- Dataset rows -
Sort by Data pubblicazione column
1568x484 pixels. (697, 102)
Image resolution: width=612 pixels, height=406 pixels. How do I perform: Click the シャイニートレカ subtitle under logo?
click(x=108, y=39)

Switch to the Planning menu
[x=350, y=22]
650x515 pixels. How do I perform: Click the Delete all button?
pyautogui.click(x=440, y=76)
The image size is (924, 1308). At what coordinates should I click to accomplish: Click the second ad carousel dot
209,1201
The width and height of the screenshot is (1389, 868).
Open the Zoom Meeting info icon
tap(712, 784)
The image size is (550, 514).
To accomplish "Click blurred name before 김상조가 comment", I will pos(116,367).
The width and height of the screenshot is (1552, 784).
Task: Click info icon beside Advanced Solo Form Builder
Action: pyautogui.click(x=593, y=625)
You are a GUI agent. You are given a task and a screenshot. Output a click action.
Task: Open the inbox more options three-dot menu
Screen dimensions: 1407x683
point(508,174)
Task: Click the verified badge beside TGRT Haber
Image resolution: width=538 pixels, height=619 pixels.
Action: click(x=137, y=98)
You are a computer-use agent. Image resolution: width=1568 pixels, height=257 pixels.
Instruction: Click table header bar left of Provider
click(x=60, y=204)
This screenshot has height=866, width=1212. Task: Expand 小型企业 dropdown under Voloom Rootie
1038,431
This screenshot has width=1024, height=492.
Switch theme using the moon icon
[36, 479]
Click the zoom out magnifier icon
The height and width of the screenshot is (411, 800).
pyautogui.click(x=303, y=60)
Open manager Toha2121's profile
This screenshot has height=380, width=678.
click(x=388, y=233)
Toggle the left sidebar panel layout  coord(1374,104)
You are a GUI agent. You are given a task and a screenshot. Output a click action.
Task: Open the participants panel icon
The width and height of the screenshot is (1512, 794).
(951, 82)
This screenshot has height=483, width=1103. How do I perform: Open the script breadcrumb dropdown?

- Direction -
Present every line of the records above as a numbered list, skipping the blank lines.

- Exercise response -
1. Sort by Data pubblicazione column
2. 1568x484 pixels. (697, 102)
3. Image resolution: width=612 pixels, height=406 pixels. How do I perform: Click the シャイニートレカ subtitle under logo?
4. click(x=108, y=39)
5. Switch to the Planning menu
6. [x=350, y=22]
7. 650x515 pixels. How do I perform: Click the Delete all button?
8. pyautogui.click(x=440, y=76)
9. The image size is (924, 1308). At what coordinates should I click to accomplish: Click the second ad carousel dot
10. 209,1201
11. The width and height of the screenshot is (1389, 868).
12. Open the Zoom Meeting info icon
13. tap(712, 784)
14. The image size is (550, 514).
15. To accomplish "Click blurred name before 김상조가 comment", I will pos(116,367).
16. The width and height of the screenshot is (1552, 784).
17. Task: Click info icon beside Advanced Solo Form Builder
18. Action: pyautogui.click(x=593, y=625)
19. You are a GUI agent. You are given a task and a screenshot. Output a click action.
20. Task: Open the inbox more options three-dot menu
21. Screen dimensions: 1407x683
22. point(508,174)
23. Task: Click the verified badge beside TGRT Haber
24. Image resolution: width=538 pixels, height=619 pixels.
25. Action: click(x=137, y=98)
26. You are a computer-use agent. Image resolution: width=1568 pixels, height=257 pixels.
27. Instruction: Click table header bar left of Provider
28. click(x=60, y=204)
29. This screenshot has height=866, width=1212. Task: Expand 小型企业 dropdown under Voloom Rootie
30. 1038,431
31. This screenshot has width=1024, height=492.
32. Switch theme using the moon icon
33. [36, 479]
34. Click the zoom out magnifier icon
35. The height and width of the screenshot is (411, 800).
36. pyautogui.click(x=303, y=60)
37. Open manager Toha2121's profile
38. This screenshot has height=380, width=678.
39. click(x=388, y=233)
40. Toggle the left sidebar panel layout  coord(1374,104)
41. You are a GUI agent. You are given a task and a screenshot. Output a click action.
42. Task: Open the participants panel icon
43. The width and height of the screenshot is (1512, 794).
44. (951, 82)
45. This screenshot has height=483, width=1103. How do I perform: Open the script breadcrumb dropdown?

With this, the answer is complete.